Need your fortune read? Ask and I'll tell you your fortune!

Growan

Well-Known Member
Yes, indeed I do. Growan, you will host a barnyard rave that gets completely out of control. The goat ecstasy, roofies, and Viagra make the nannies horny as balls, and you will have your way with them. Anal, aural, nasal, vaginal, you don't give a fuck, you'll scream at them. BAAAAAAAAHHHHHHHHH you will yell as you put the exclamation point on your sexual sentence by dropping a giant steaming log of goat shit on the face of a sad doe who's high as all get out.

View attachment 3326470
Oh goody!
 

chewberto

Well-Known Member
Chewie you son of a bitch! Fuck you! You will get shitfaced with a few of your good friends and make a bet you will later regret. The loser of this bet will have to drink a quart of thick, warm ballsack bolognese, and it's not looking good for you. Unfortunately you have no choice- you will be served a giant hot bowl of New England Cock Chowder.
Bwhahahaha! You fool! That was my past, I said tell me my future... Chablome!
 

bu$hleaguer

Well-Known Member
Oh bushy wan kanobi....is there easy money in my near future?
Yes. You should test drive brand new automobiles and while out on the test drive alone make a copy of the key at a sketchy hardware store. Then return to the dealership but don't buy the car. Return to the dealership a week later at 2:30 am with blackface and a wig and steal the car. Then chop it for parts or drive it to another state and sell it. Easy peasy.
 

bu$hleaguer

Well-Known Member
Thank you. Read it and can't believe you use canned parm and canned spag. sauce. It really doesn't make a difference? With all that work you put in too...
No I use homemade tomato sauce and both romano & reggiano when I do it in restaurants and when I have them at home but I was stoned and didn't have any other options at home. you won't really notice too much of a difference in reality. It's a heavy dish by nature so the subtle differences will be outweighed.

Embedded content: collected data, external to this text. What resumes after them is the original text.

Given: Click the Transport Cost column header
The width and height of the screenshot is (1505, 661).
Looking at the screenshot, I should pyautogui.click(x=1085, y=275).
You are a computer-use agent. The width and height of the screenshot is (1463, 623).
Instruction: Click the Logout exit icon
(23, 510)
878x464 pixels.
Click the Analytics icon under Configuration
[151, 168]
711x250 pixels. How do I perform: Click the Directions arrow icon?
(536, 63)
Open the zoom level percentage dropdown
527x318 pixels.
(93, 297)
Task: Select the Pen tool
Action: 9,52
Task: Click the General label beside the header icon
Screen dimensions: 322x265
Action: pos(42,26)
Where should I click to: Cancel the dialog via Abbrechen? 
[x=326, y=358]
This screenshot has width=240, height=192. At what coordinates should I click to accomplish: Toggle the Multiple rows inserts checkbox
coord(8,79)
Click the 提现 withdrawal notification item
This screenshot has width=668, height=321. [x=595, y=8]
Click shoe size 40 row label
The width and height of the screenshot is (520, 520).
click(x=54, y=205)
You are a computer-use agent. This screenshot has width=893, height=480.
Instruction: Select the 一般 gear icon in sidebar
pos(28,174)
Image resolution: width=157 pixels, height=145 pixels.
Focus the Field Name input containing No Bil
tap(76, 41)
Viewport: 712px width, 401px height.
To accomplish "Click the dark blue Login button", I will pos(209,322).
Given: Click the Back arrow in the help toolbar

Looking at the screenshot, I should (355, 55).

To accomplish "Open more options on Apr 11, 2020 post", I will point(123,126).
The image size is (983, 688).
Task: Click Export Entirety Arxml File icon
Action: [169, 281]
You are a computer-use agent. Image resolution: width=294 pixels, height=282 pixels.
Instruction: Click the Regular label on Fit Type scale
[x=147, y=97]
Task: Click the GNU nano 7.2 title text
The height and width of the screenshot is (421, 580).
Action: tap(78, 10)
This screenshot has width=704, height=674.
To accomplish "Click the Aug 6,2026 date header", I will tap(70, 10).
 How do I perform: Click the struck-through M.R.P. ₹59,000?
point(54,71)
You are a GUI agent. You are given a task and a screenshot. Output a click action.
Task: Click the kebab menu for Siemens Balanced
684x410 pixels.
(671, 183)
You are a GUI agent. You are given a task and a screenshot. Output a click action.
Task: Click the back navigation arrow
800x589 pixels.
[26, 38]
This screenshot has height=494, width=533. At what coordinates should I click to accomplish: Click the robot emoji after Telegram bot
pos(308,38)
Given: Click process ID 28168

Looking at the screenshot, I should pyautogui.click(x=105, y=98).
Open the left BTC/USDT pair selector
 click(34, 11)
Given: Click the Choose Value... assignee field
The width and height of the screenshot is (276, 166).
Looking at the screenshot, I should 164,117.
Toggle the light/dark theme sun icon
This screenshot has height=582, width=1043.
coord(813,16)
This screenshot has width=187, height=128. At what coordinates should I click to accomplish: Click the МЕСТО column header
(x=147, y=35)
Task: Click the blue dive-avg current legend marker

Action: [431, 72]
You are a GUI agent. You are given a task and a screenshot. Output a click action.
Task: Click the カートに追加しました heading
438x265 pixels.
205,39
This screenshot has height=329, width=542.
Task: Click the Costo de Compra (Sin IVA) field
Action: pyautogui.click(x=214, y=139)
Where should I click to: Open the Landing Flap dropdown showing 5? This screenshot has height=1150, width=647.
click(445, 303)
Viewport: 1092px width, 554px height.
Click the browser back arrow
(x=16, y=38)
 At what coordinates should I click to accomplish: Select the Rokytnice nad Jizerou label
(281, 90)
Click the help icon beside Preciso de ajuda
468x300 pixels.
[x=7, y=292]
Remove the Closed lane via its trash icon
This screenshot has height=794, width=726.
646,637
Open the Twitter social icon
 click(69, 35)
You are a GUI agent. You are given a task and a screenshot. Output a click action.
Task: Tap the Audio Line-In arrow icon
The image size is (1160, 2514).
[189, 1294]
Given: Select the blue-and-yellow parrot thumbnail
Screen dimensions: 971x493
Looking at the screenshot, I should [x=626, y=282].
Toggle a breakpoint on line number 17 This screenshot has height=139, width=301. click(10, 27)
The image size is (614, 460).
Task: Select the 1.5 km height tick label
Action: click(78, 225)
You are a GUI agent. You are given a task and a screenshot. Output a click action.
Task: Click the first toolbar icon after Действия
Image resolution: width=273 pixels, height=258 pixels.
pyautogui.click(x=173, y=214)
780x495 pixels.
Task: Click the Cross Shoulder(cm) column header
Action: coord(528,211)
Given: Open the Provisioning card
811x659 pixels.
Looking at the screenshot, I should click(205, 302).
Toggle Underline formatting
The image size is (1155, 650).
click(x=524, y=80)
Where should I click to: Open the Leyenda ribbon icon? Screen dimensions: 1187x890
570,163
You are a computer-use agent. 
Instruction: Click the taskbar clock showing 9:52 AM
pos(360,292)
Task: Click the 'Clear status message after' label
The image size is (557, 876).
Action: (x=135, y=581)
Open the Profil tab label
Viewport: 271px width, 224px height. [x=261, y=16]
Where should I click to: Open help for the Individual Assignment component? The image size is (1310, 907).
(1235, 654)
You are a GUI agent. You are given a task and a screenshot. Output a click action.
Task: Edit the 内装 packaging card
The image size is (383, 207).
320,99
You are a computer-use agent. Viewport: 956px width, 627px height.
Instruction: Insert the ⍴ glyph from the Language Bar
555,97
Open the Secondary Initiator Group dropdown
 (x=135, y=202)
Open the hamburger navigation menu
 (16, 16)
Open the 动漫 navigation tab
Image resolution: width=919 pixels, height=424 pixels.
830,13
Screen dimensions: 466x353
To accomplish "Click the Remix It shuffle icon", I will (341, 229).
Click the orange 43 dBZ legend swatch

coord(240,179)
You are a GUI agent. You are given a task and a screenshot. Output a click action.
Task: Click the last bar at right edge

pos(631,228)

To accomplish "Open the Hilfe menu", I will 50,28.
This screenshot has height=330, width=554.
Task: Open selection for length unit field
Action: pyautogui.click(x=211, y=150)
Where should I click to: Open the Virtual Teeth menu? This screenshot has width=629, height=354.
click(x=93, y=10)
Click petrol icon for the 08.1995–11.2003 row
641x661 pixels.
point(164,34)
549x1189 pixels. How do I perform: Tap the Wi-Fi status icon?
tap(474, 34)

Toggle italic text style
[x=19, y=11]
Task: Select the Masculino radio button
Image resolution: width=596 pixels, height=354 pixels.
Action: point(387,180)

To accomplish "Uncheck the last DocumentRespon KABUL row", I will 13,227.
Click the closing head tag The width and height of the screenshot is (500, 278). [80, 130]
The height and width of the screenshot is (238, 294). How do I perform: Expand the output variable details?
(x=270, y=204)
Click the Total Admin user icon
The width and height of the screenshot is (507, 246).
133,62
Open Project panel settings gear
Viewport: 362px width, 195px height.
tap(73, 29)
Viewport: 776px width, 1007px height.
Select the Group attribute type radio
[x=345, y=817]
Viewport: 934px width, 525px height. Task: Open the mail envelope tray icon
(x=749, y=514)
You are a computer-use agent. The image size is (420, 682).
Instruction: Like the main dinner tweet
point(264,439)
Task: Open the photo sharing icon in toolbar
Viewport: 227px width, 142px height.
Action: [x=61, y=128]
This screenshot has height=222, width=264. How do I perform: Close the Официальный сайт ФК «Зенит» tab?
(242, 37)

I was just trying to get it done tbh. If you have the good stuff, of course use it instead.
 

bu$hleaguer

Well-Known Member
When will I be loved? IS there such a thing?
Well Clayton, if you don't feel the love when you enter the RIU door, I'm not sure Zoltar can help you!

Giving your kiddo a handgun, growing weed in your Gramma's barn, and frequenting strip clubs are all things I would fully recommend and encourage in order to get more love in your life. You will definitely be rewarded for your efforts!
 

Hookabelly

Well-Known Member
No I use homemade tomato sauce and both romano & reggiano when I do it in restaurants and when I have them at home but I was stoned and didn't have any other options at home. you won't really notice too much of a difference in reality. It's a heavy dish by nature so the subtle differences will be outweighed.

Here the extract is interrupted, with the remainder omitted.